Se o streaming foi salvador durante a pandemia, nenhum remédio foi mais eficaz contra o isolamento social e a falta de perspectivas quanto Ted Lasso, que estreou em agosto do ano passado no Apple TV+ disseminando otimismo e generosidade. Seu ator principal, Jason Sudeikis, ganhou o Globo de Ouro e o prêmio do Sindicato dos Atores de performance masculina em comédia e concorre ao Emmy na mesma categoria no dia 19 de setembro. A série tem outras 19 indicações, um recorde para um programa estreante. A segunda temporada foi lançada nesta sexta-feira, 23, no Apple TV+, com uma boa notícia: serão dois episódios a mais do que a primeira, lançados semanalmente, às sextas.
Ted Lasso começou como uma propaganda de televisão para o anúncio da exibição da Premier League pelo canal NBC. O personagem era um técnico de futebol americano pateta que ia treinar um time de futebol do campeonato inglês, sem entender patavina do esporte. O sucesso do anúncio de 2013 foi tamanho que ganhou uma nova versão em 2014.

- _Dados apresentados_
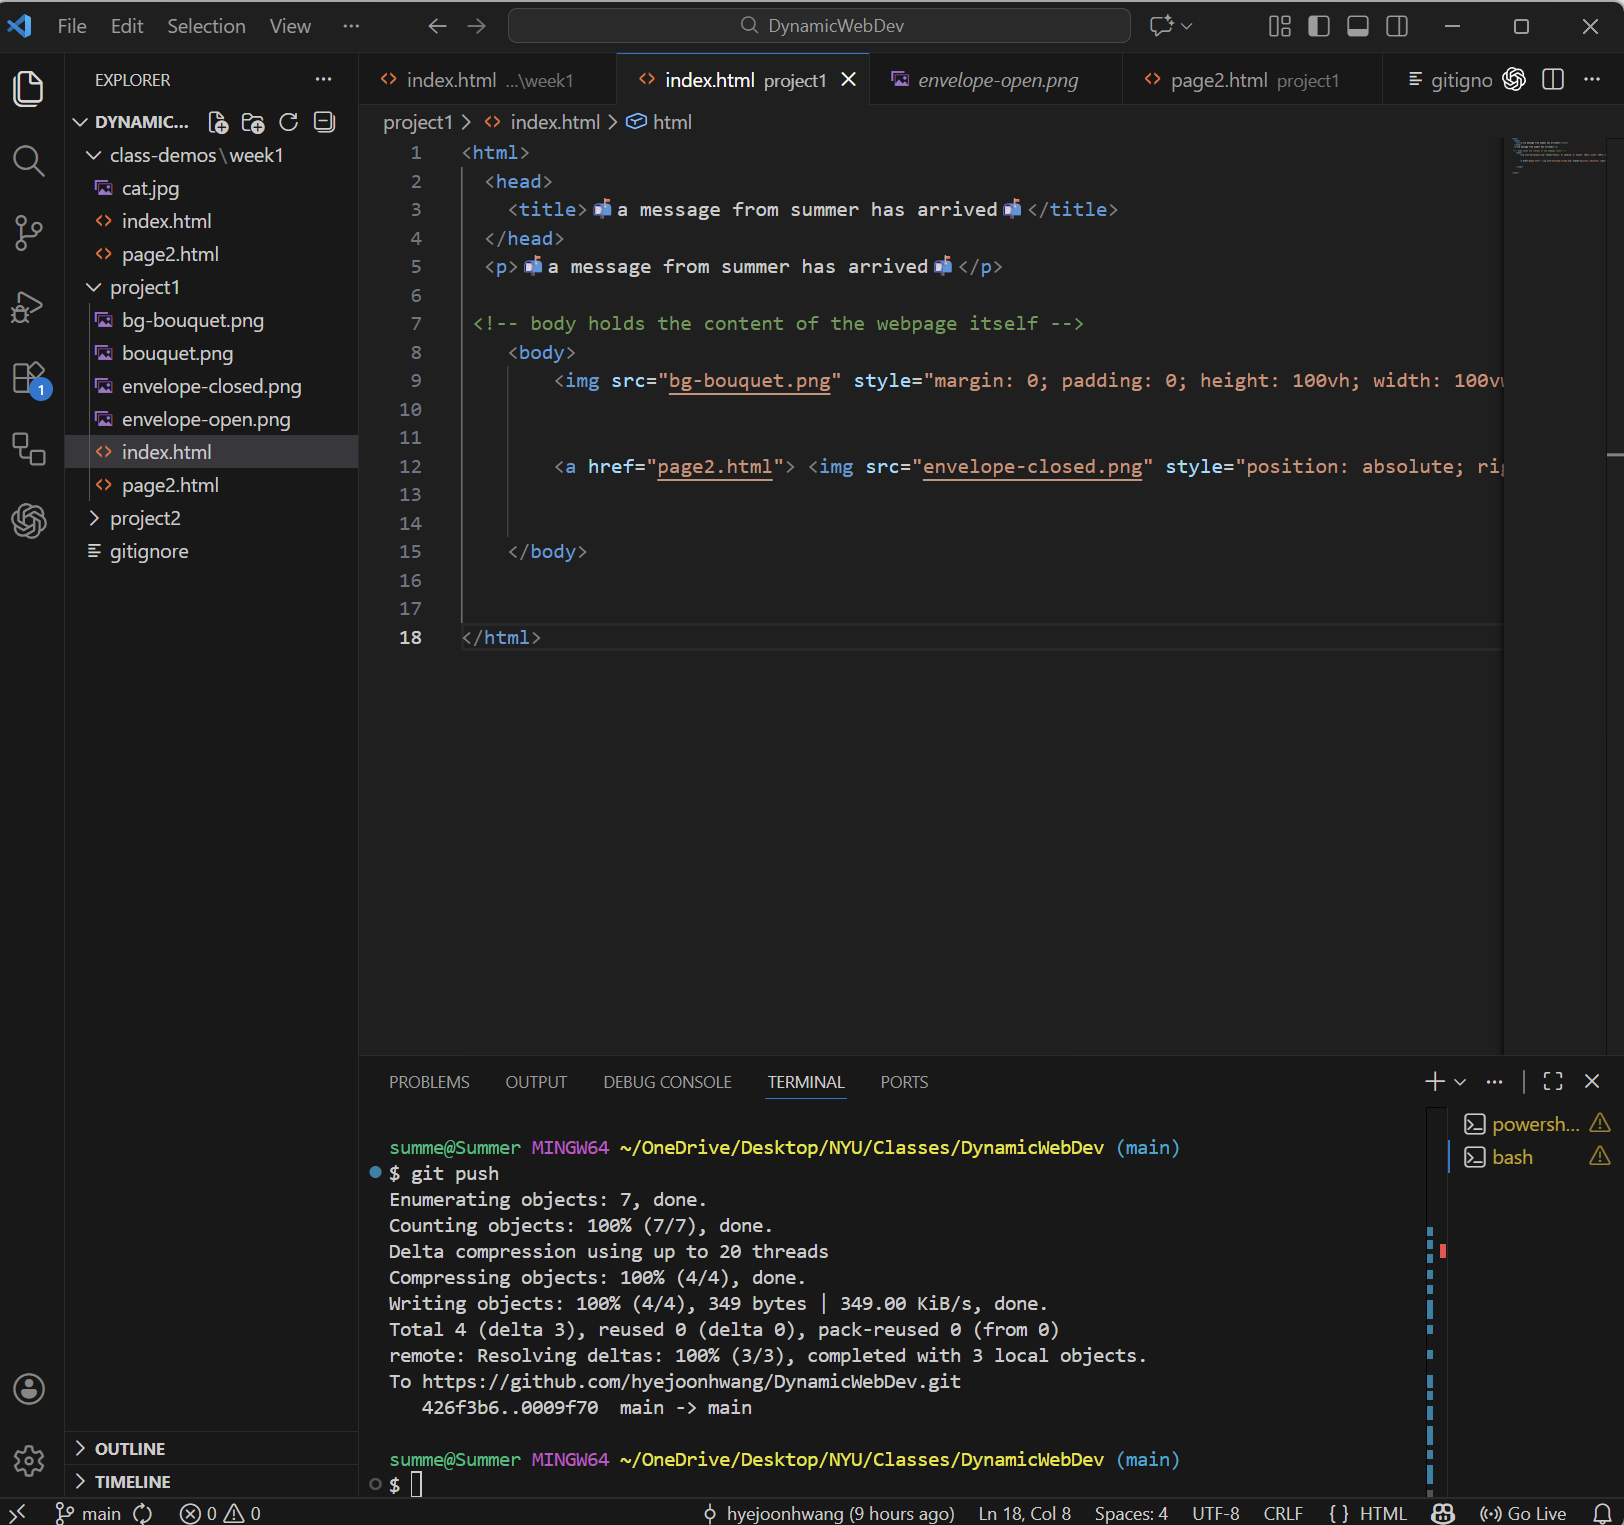Open the Selection menu
The image size is (1624, 1525).
tap(206, 26)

- _O que fazer_
Segundo o texto sobre Ted Lasso, a propaganda de televisão que deu origem ao personagem anunciava a exibição de qual campeonato pela NBC? Responda em poucas palavras, por favor.

- _Resposta_
A Premier League.